Ice hockey attracts more than males to rinks

Shelley K. Wong Associated Press

NEWINGTON, Conn. – Sarah Appleton is hard-pressed to remember a time growing up when she didn’t play hockey with boys.

The lack of good girls ice hockey programs forced her to play on boys teams until she was 13. Now, she’s 18, and that’s no longer necessary.

“There’s definitely a lot more opportunities for girls to play hockey than when I was younger,” said Appleton, a member of the U19 Connecticut Polar Bears, a girls select hockey team.

Statistics and tournament attendance show that women’s ice hockey is taking off.

In Connecticut, more than 220 girls hockey teams skated this week in what is billed as the nation’s largest youth ice hockey tournament. The four-day tournament drew more than 3,700 girls from across the United States and Canada.

USA Hockey statistics show the number of registered female players around the country has risen from 6,336 to 51,275 since 1990.

“It’s big,” said Rae Briggle, senior director of member services at USA Hockey. “Female hockey has just gotten huge in the last 10 to 12 years. It’s our largest growing segment today.”

The resurgence is driven by the emergence of more high school and college programs, the creation of an Olympic women’s ice hockey team and Title IX – the 1972 law that bars sex discrimination in any educational program receiving federal funds.

“Those things have contributed to the growth of the sport at every age level,” Briggle said.

Minnesota leads the nation with 9,443 registered players, Briggle said. Massachusetts has about 7,000 and Connecticut is home to nearly 1,800.

“You find certain areas more prone to hockey like New England and Minnesota,” said Aaron Kemp, assistant coach of women’s hockey at Mercyhurst College in Erie, Pa. “Down south, hockey just isn’t as popular, and that’s not just girls.”

States including Arizona, Nevada, Kansas, Oklahoma and Louisiana have fewer than 100 registered players each. The smallest number is in Hawaii, where there were three players for the 2004-05 season.

Women’s hockey got a boost in 1998, when the USA women’s team won a gold medal in the sport’s Olympic debut. Eight members of the women’s 2006 team are from New England.
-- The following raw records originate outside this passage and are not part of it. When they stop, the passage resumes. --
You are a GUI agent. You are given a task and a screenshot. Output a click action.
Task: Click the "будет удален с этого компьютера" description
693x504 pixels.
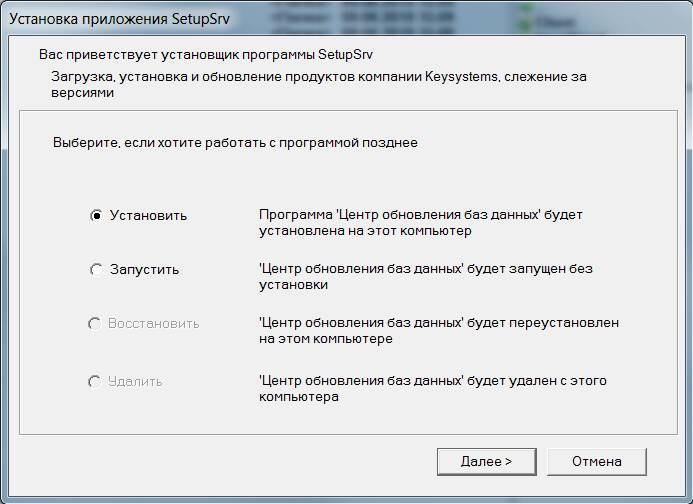432,389
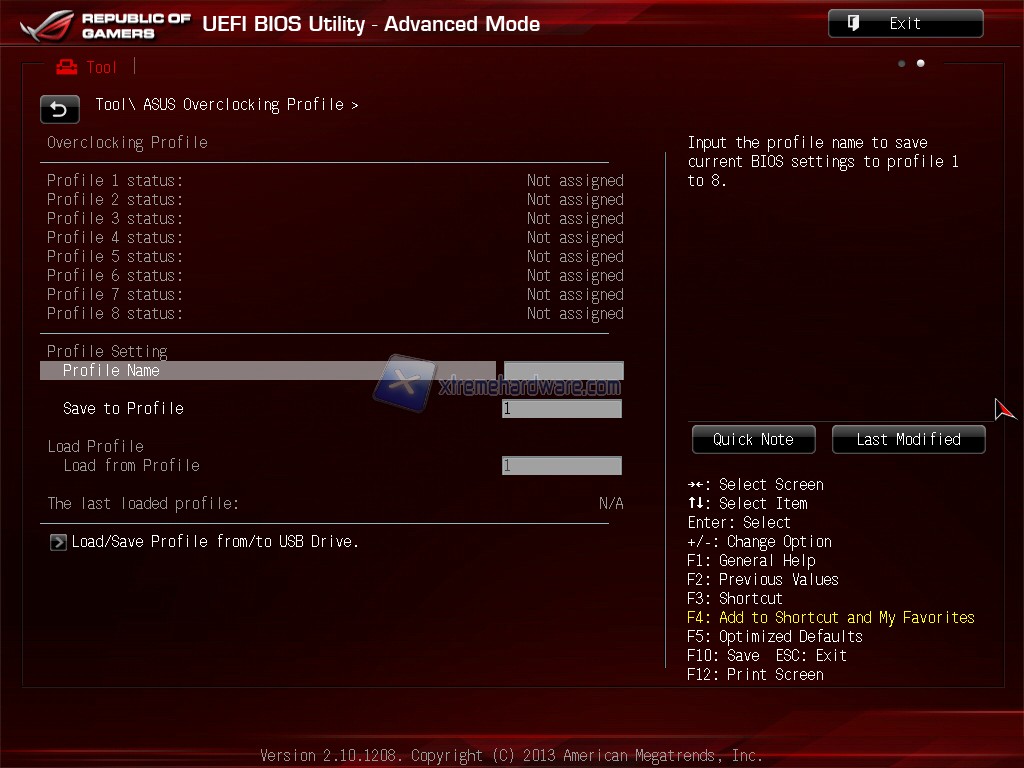Click the door icon in Exit button
1024x768 pixels.
pos(853,23)
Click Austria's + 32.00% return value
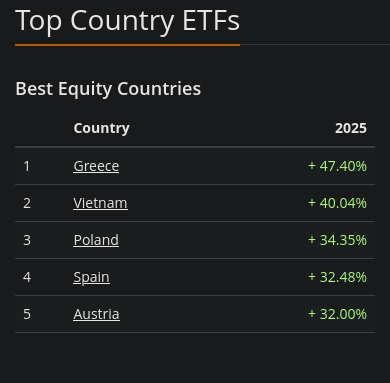Viewport: 390px width, 383px height. 337,314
Four have played for the Polar Bears, the first USA Hockey-affiliated girls hockey organization in the state.

Maurice FitzMaurice, co-founder of the Polar Bears and organizer of the team’s annual holiday tournament, said he never believed female hockey or the tournament would grow so quickly.

“It was all to get some attention from college coaches because the girls were hidden by the boys and were not identified,” FitzMaurice said of the team, established in 1985.
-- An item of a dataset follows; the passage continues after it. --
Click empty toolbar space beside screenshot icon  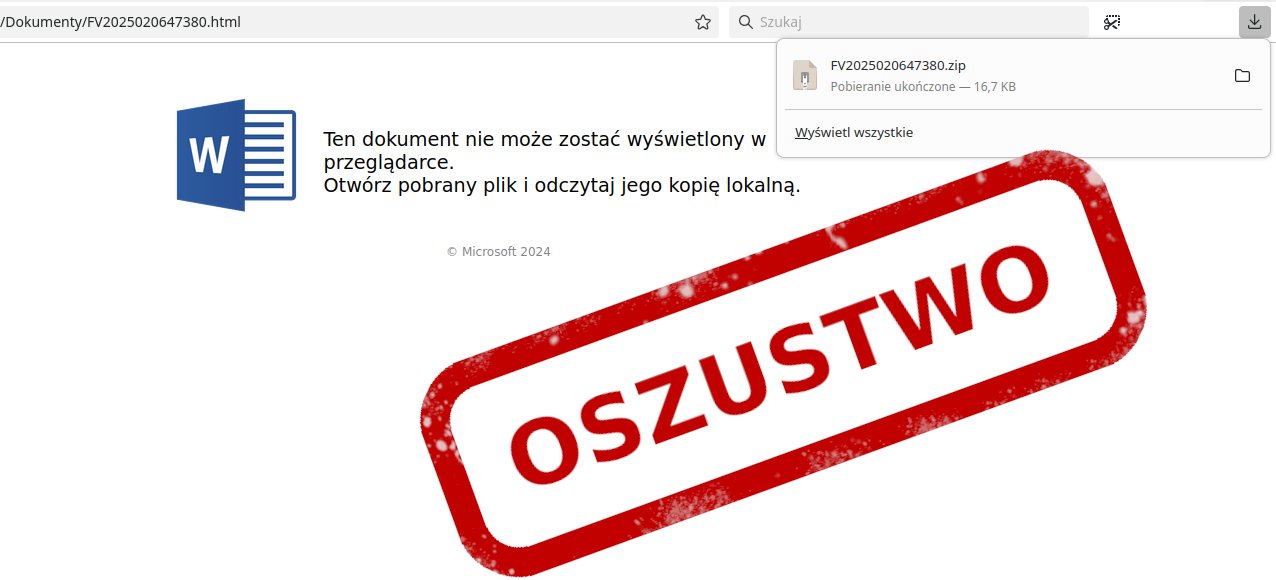point(1180,22)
He said the first invitational tournament had only four teams and was created so the Polar Bears could qualify to play in the national tournament in Detroit, which it won.
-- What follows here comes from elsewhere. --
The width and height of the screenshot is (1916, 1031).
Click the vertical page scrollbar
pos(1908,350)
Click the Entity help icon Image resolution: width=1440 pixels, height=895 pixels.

Since then, the organization has produced five Olympic players and two newcomers selected Tuesday to the 2006 Olympic team roster.

Page O’Neill, who plays on boys team at Conard High School in West Hartford, watched the Polar Bears play in the tournament Thursday and dreams of one day seeing a professional women’s league.

“I hope that it grows,” the 16-year-old O’Neill said. “I hope there is a WNHL at some point.”